Problem requirements
The answer must consist of every line in the records that contains the word "will".
◆ ◆ ◆ ◆ ◆
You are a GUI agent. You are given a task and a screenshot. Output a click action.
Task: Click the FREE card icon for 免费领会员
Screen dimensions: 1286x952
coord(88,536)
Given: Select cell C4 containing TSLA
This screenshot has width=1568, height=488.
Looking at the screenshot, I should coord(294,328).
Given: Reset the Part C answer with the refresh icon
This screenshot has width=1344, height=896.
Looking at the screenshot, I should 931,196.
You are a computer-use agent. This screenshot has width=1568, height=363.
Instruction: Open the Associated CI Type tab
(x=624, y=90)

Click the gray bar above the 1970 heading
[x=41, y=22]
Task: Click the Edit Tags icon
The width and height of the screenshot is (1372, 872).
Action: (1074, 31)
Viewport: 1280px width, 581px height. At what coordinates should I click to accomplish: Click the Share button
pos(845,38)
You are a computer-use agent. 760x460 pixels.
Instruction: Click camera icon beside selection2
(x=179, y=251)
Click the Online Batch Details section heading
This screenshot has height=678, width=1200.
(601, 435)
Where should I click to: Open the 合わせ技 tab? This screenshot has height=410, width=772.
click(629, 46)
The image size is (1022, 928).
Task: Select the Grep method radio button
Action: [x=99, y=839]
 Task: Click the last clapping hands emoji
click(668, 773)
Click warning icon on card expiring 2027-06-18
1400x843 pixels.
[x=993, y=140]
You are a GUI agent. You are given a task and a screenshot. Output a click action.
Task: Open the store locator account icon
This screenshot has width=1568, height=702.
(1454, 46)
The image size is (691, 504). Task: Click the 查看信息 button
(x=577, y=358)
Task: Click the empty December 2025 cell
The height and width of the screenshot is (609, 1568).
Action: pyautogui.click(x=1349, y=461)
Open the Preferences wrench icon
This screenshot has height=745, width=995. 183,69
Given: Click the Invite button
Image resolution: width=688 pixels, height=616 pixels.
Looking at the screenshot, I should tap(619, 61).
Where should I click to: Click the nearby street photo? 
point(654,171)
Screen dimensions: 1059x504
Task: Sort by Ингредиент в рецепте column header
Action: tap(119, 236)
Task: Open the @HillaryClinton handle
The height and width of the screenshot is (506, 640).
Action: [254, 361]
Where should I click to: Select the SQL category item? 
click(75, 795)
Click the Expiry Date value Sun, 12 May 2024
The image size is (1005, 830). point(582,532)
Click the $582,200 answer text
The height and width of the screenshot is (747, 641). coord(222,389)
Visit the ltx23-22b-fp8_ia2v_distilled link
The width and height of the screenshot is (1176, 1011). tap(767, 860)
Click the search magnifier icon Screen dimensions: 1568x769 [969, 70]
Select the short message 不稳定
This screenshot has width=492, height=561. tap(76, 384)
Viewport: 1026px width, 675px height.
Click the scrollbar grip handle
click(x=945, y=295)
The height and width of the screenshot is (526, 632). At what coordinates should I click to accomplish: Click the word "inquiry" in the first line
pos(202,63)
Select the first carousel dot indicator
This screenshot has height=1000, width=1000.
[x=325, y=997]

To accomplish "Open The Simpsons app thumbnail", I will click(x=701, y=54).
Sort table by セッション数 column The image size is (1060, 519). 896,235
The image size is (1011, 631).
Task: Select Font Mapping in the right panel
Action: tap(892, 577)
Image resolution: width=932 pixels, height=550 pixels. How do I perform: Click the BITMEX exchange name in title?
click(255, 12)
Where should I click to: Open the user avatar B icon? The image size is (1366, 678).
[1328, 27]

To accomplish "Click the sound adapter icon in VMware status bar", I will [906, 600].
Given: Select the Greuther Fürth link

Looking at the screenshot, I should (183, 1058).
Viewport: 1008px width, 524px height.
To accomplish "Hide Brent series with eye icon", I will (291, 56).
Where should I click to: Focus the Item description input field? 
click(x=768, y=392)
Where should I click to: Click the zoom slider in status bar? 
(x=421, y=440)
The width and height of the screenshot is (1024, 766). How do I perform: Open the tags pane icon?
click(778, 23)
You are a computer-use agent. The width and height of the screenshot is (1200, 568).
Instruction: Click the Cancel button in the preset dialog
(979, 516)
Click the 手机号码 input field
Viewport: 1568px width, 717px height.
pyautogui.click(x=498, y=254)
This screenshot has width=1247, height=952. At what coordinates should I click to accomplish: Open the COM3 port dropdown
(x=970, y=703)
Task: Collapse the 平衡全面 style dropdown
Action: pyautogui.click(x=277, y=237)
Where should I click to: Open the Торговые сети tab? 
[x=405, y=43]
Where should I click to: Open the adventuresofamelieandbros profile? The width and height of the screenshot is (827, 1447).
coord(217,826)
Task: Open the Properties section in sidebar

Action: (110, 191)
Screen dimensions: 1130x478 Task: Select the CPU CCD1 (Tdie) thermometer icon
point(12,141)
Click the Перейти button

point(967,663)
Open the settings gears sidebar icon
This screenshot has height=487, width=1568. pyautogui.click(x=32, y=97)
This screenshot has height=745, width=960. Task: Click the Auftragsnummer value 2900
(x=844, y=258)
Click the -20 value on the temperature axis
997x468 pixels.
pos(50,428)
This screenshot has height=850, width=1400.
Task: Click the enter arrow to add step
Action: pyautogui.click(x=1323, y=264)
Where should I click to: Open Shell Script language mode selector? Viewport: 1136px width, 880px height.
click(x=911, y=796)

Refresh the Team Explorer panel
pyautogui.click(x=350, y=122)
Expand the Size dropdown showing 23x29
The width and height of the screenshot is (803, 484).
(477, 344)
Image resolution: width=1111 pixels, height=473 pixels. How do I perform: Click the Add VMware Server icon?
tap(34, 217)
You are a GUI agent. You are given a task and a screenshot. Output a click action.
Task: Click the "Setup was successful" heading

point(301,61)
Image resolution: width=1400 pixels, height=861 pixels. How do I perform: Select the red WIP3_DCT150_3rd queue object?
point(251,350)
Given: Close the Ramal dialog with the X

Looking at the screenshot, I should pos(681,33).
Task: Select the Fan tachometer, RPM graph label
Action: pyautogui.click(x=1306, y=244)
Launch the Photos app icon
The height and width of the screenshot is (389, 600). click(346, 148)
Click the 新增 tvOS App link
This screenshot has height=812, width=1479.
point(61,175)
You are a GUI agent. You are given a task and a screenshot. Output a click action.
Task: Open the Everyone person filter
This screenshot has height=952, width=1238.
◆ ◆ ◆ ◆ ◆
Answer to the problem
To accomplish "Open The Simpsons app thumbnail", I will click(x=701, y=54).
To accomplish "Click the sound adapter icon in VMware status bar", I will [906, 600].
To accomplish "Hide Brent series with eye icon", I will (291, 56).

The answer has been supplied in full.